Singupuram is a census town in the Indian state of Andhra Pradesh.

Geography 
It is located 11 kilometers(km) east of the district headquarters of Srikakulam district, 9 km from Srikakulam and 100 km from the State capital Visakhapatnam.

Demographics
According to the 2011 census of India, Singupuram had a population of 12,273 with 2,774 households.

Healthcare
A Primary Health Centre (PHC) is located there along with four to five private hospitals.

Transport
National Highway 16 bypasses the town and is a part of the Golden Quadrilateral highway network. Srikakulam is the nearest city to Singupuram, approximately 7 km southwest of Singupuram. Road connectivity is also present from Srikakulam to Singupuram.

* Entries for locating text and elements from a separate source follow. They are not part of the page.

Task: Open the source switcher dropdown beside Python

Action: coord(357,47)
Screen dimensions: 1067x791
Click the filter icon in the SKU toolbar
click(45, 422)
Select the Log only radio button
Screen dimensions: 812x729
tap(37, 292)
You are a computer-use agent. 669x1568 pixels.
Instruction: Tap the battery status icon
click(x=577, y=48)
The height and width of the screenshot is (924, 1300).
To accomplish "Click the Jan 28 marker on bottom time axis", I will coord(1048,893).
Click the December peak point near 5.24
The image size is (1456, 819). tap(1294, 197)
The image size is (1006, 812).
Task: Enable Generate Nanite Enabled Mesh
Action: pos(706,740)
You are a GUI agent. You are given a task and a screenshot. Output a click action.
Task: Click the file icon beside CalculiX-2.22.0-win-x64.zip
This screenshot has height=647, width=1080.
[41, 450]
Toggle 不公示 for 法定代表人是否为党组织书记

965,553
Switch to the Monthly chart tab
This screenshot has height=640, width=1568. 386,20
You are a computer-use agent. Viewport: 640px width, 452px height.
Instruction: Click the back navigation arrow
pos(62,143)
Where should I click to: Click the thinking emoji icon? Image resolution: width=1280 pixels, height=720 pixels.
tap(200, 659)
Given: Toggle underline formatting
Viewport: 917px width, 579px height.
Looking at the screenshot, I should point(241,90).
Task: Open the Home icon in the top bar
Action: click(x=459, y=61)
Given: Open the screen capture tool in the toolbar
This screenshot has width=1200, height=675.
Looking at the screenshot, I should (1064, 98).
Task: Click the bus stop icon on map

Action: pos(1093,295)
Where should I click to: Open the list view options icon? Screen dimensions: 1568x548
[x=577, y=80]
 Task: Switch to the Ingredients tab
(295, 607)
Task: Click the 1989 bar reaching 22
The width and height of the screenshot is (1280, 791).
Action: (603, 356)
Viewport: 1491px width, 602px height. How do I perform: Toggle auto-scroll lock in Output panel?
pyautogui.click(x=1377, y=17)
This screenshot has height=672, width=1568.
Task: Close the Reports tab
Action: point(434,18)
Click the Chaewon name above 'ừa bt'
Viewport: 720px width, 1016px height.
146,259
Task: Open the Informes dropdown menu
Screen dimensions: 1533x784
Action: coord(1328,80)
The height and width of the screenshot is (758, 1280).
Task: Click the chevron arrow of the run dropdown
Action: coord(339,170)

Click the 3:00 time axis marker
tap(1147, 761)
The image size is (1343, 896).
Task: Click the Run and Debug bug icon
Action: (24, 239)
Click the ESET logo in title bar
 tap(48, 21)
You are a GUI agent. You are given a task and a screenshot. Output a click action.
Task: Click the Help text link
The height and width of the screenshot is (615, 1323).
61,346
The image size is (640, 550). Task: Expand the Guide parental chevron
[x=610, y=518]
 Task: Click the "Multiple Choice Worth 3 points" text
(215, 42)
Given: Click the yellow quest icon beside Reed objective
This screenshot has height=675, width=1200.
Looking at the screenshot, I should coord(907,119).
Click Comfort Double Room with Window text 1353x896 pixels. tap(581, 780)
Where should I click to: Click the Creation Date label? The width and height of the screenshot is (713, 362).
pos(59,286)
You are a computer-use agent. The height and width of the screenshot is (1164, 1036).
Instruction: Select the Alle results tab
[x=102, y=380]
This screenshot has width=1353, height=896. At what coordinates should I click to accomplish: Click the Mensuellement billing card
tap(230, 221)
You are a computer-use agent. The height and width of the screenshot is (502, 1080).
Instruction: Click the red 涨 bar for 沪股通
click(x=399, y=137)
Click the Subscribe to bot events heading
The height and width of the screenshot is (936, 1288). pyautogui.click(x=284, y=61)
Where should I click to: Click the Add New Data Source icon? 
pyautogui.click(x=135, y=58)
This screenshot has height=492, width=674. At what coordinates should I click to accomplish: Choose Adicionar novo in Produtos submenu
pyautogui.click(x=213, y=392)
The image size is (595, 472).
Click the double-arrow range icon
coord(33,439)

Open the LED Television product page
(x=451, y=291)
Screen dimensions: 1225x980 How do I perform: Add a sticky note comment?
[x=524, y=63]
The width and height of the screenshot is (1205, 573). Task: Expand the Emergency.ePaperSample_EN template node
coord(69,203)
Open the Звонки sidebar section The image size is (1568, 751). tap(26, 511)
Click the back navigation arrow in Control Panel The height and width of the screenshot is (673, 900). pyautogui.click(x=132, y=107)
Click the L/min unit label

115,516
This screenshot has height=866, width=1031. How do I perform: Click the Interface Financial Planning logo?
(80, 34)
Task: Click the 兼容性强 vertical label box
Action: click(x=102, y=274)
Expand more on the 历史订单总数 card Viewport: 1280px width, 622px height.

SH37 connects Singupuram town with Parvathipuram, Veeraghattam, Palakonda, Kalingapatnam.

Education

Colleges 
 Gurajada Education
 Vaishnavi engineering college
 SISTAM engineering college

Schools 
 ZPHS
 M.P.P School
 Kgvb Srikakulam
 Sarada Vidyaniketan
 Kv singupuram
 Shiva Sivani Public School
 Vidatri vidyalayam
 Keshava Reddy School
 Gayatri school
 Kendriya Vidyalayam

Politics
Two days before polling in the 2004 elections, Kinjarapu Yerran Naidu survived an assassination attempt by Naxalites (Maoists) who attempted to bomb his vehicle in Singupuram. Following his re-election, he was made the party leader in the Lok Sabha.